Pyramidal involvement is rarely responsible for a significant motor deficit. There is often spastic paraparesis with hypertonia of the extensors, an exaggeration of deep tendon reflexes and a bilateral positive Babinski sign. The affection can be discrete at the beginning and objectified only after fatigue and after classical facilitation maneuver. It can be masked when associated with lumbar canal stenosis or peripheral neuropathy.
Involvement of the posterior column is responsible for subjective manifestations such as paresthesia, numbness and pain sometimes spontaneous or provoked by neck flexion (Lhermitte’s sign). Posterior column lesion is objectivated by the decrease in vibration sensation, impairment of arthrokinesthesia and sometimes presence of Romberg’s sign.

Involvement of the spinothalamic tact is rarer and late and results in a thermal hypoesthesia and hypalgesia.

The gait disturbance presented by the patient are more related to hypertonia and sensory ataxia than to the motor deficit.

2c-Sphincter dysfunction

Present in 30-40% of the cases and are often underestimated.

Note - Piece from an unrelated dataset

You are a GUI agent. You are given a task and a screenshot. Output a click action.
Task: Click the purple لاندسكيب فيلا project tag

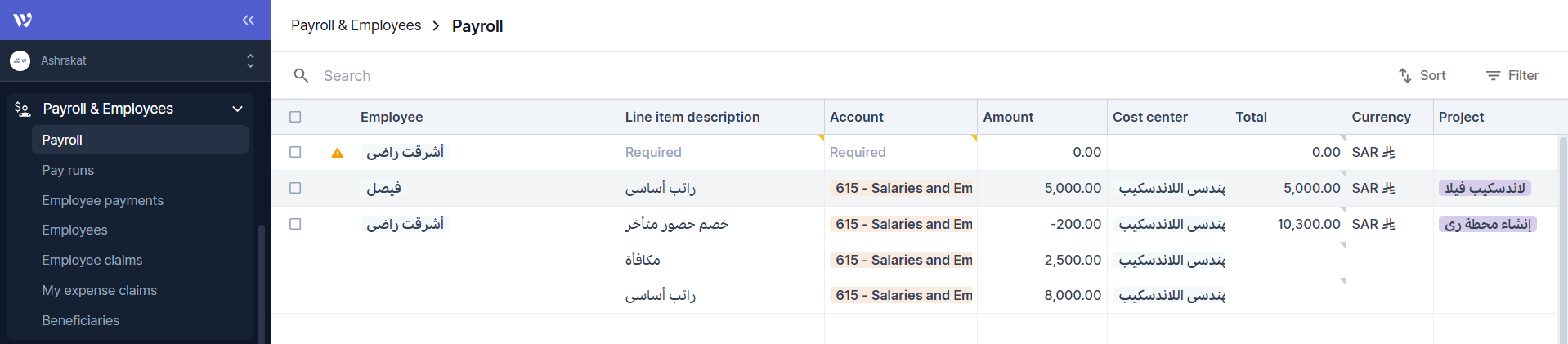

They are in the form of dysuria, urinary frequency and sometimes stress incontinence. They are not always related to their cause (suggestive of prostatism or age-related incontinence in women) and should be systematically investigated by measuring the post-void residual via an ultrasound of the bladder.

***3. Clinical forms

The condition is in fact very polymorphic; depending on the topography of symptoms, their severity and evolution. It is therefore possible to individualize several clinical forms:

3a-Ataxic-Spastic Form  : It is the most frequent form predominantly manifesting by gait disturbances and dysequilibrium with sub-clinically affection of the upper limbs. All lesions causing cord affection can be evoked faced with this form notably “slow” cord compression in which there is no sensory level and the sensory manifestations are discrete, and multiple sclerosis (in which the signs are not diffused).

3b-Amyotrophic form predominantly affecting the upper limbs can at the beginning simulate amyotrophic lateral sclerosis but the course is much more rapid and disabling.

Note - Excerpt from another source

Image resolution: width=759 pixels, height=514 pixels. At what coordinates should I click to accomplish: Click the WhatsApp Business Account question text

3c-Spastic paraparetic forms-with minimal sensory lesion,

3d-Brown Sequard-like forms-occur when there is predominantly unilateral cord lesion.

3e- Forms evolving by successive spurts are suggestive of late onset multiple sclerosis.

Nurick’s classification established in 1972 (61) evaluates in a simple and reproducible manner the functional disability of patients, monitoring of their progress and evaluates the results of treatment, but is relatively imprecise (Table 1).

The classification of the Japanese Orthopaedic Association (JOA) (38) which is imposed on most English speaking authors after modification (6) is the sum of functional scores. The maximum score is 17 for patients without any neurological disease (Table 2).


There is no spontaneous improvement. The course is unpredictable with progressive neurological deterioration occurring most often (33). However, long periods of dormancy can be observed (53). In about 75% of the cases, the evolution occurs in a discontinuous mode by successive bouts over several years. In 20% of the cases the evolution is more or less rapidly progressive and in 5% of the cases, there is a sudden decompensation often caused by cervical trauma of varying severity. This decompensation is rare in patients below 75 years with moderate cervical myelopathy (JOA score> 12) (53).

In the case of degenerative cervical stenosis without myelopathy, the presence of electromyographic abnormalities or clinical radiculopathy predicts progression to symptomatic cervical myelopathy (53).

The end stage is represented by a complete inability to ambulate and / or severe functional impairment of the upper limb producing severe disability.